Senin, 07 Mei 2012

sabar itu tak pernah ada ujungnya ya?

Katanya begitu kan? Yang namanya bersabar ya berat, karena tak ada ujungnya. Apalagi dalam hubungan persahabatan. Kalau mau bertahan lama, dituntut tiap-tiapnya untuk selalu bersabar. Bahkan tak jarang harus saling berkorban. Besarnya tergantung segala sesuatunya.

Teman saya, namanya Hendri mengeluh juga. Ia berteman dengan salah seorang perempuan yang beberapa kali membuatnya marah. Tetapi ada pemakluman dan toleransi, sehingga pertemanan mereka masih berlangsung hingga detik ini. Memang tiap orang ada kelemahan dan kelebihannya. Tetapi kalau salah satu sudah lebih egois dari yang lain, ini saatnya meninjau sebuah hubungan, termasuk pertemanan. 
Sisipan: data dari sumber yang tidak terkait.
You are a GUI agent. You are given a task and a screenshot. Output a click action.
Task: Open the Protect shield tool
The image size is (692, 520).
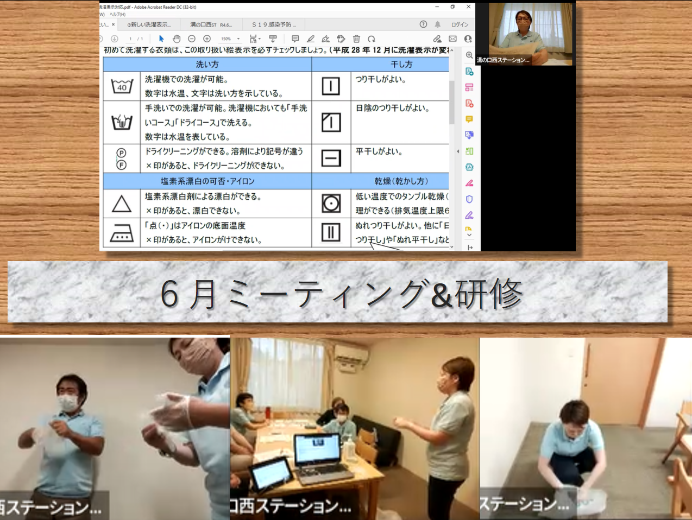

Lain lagi Tya. Ia memiliki pemakluman yang sangat besar kepada Rene. Sejujurnya ia kurang begitu suka dengan performance Rene. Tetapi lalu ada pertanyaan balik, apakah pertemanan hanya diukur dari sebuah performance? Tampilan fisik? Baiklah, Tya menurunkan standardisasi pertemanan. Lalu muncul masalah.Belakangan sifat egois Rene mulai tampak. Sebagai seorang teman, dan mungkin satu-satunya yang paling setia mendampingi Rena, Tya masih mencoba bersabar. Ia berpikir, berbuat baik kadang memang perlu dipaksa. Ah ya...meskipun dongkol, toh Tya masih berbaik hati.

Tentunya banyak faktor lain untuk memutuskan anda berteman dengan siapa, karena faktor apa bukan? Ini hanya curcol saja kok. Bahwa berkorban itu perlu. Tak usah risau berpikir rewardnya apa. Asal kitanya baik, Tuhan akan kasih terbaik.